The problem:
Repeat word for word the opening stretch of the entries, from the first line through the line containing "[Slide 6 of 14] (687, 1052)".

- - - - - - -

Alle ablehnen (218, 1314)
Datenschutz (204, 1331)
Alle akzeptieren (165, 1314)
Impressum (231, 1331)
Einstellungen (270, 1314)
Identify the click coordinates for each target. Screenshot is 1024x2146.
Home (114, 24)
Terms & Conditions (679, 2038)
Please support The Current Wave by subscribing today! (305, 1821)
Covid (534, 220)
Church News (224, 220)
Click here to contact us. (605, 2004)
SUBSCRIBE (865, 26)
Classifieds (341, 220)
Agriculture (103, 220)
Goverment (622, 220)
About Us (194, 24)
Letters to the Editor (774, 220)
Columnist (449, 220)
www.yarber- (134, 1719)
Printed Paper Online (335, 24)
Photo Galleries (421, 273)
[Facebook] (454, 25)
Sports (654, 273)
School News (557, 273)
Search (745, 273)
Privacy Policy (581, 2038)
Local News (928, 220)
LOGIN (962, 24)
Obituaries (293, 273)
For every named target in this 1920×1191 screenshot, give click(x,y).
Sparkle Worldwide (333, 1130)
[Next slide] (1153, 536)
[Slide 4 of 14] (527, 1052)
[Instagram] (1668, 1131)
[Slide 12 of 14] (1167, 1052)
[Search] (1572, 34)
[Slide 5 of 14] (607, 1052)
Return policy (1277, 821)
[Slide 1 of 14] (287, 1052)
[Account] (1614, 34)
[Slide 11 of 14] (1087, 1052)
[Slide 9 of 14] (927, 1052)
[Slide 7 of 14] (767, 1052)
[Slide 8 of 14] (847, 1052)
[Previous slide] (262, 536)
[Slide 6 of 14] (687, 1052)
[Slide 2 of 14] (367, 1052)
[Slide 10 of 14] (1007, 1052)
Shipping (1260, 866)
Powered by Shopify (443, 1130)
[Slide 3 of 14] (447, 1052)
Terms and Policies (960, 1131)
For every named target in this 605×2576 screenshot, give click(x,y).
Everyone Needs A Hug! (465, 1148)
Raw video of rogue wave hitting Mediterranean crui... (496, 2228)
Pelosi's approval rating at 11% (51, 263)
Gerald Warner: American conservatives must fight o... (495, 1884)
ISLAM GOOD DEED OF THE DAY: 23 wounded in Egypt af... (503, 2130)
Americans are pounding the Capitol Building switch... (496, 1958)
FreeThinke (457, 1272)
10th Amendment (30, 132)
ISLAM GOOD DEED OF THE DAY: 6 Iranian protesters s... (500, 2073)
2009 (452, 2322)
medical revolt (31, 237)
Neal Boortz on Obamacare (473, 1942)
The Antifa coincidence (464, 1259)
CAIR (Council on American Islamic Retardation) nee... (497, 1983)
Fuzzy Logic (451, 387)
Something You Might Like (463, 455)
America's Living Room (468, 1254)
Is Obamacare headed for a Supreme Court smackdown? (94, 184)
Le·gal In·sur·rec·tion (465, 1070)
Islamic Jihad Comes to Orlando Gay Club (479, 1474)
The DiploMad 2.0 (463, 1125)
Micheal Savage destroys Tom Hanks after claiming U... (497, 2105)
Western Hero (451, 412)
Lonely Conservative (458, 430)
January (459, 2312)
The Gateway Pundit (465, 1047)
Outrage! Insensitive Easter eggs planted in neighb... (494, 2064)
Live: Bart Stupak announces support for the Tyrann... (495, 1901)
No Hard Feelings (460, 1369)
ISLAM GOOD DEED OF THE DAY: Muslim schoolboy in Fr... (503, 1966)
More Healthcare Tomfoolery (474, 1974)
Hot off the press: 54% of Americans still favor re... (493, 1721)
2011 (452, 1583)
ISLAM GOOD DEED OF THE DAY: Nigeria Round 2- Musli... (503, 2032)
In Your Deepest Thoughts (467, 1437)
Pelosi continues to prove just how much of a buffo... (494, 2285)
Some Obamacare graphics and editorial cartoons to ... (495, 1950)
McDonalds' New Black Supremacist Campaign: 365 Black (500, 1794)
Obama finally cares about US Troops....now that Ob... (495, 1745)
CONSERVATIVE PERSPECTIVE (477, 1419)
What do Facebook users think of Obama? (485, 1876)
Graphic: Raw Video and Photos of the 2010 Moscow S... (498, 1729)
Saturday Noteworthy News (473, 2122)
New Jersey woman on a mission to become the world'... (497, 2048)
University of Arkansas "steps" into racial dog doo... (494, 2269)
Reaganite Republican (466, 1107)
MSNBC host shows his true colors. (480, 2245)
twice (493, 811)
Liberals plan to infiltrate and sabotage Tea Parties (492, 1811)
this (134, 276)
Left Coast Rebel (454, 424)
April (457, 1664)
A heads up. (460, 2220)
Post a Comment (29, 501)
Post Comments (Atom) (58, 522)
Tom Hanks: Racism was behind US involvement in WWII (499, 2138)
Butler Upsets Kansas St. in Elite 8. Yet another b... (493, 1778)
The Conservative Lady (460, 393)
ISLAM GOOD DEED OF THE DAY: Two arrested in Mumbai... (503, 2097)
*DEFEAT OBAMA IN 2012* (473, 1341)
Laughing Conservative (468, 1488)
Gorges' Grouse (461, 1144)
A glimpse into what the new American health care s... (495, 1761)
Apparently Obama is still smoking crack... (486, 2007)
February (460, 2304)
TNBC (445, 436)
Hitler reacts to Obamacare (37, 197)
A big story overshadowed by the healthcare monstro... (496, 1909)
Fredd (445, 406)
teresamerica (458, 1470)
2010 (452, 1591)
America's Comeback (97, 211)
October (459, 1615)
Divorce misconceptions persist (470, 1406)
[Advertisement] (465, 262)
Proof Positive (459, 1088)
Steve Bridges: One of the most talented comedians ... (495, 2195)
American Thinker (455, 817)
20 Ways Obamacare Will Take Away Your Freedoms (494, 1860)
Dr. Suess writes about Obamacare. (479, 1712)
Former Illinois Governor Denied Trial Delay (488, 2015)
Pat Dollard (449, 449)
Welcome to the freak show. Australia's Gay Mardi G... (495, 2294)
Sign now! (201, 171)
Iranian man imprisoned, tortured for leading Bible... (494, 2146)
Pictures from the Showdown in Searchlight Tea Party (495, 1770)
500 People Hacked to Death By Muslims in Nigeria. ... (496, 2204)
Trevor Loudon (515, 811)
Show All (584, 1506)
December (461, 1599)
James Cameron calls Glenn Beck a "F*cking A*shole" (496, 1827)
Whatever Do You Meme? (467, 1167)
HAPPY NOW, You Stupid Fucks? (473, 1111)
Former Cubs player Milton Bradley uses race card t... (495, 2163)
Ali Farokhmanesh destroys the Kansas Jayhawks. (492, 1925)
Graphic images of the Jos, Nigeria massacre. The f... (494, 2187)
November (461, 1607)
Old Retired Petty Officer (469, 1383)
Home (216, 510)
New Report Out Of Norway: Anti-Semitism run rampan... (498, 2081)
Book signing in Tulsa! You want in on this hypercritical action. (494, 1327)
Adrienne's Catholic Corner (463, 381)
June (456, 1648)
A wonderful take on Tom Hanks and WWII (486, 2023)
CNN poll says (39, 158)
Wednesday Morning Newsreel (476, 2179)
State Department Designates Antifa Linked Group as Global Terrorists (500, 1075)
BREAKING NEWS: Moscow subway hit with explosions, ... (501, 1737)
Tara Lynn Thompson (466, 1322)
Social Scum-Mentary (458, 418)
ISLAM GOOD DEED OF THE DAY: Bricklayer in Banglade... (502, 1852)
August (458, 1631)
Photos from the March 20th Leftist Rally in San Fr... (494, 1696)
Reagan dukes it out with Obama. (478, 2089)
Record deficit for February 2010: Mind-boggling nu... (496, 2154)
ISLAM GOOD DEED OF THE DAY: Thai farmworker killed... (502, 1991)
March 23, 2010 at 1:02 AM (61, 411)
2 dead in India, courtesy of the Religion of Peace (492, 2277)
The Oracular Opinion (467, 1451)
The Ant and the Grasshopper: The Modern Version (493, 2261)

- - - - - - -

Answer to the problem:
Alle ablehnen (218, 1314)
Datenschutz (204, 1331)
Alle akzeptieren (165, 1314)
Impressum (231, 1331)
Einstellungen (270, 1314)
Identify the click coordinates for each target. Screenshot is 1024x2146.
Home (114, 24)
Terms & Conditions (679, 2038)
Please support The Current Wave by subscribing today! (305, 1821)
Covid (534, 220)
Church News (224, 220)
Click here to contact us. (605, 2004)
SUBSCRIBE (865, 26)
Classifieds (341, 220)
Agriculture (103, 220)
Goverment (622, 220)
About Us (194, 24)
Letters to the Editor (774, 220)
Columnist (449, 220)
www.yarber- (134, 1719)
Printed Paper Online (335, 24)
Photo Galleries (421, 273)
[Facebook] (454, 25)
Sports (654, 273)
School News (557, 273)
Search (745, 273)
Privacy Policy (581, 2038)
Local News (928, 220)
LOGIN (962, 24)
Obituaries (293, 273)
For every named target in this 1920×1191 screenshot, give click(x,y).
Sparkle Worldwide (333, 1130)
[Next slide] (1153, 536)
[Slide 4 of 14] (527, 1052)
[Instagram] (1668, 1131)
[Slide 12 of 14] (1167, 1052)
[Search] (1572, 34)
[Slide 5 of 14] (607, 1052)
Return policy (1277, 821)
[Slide 1 of 14] (287, 1052)
[Account] (1614, 34)
[Slide 11 of 14] (1087, 1052)
[Slide 9 of 14] (927, 1052)
[Slide 7 of 14] (767, 1052)
[Slide 8 of 14] (847, 1052)
[Previous slide] (262, 536)
[Slide 6 of 14] (687, 1052)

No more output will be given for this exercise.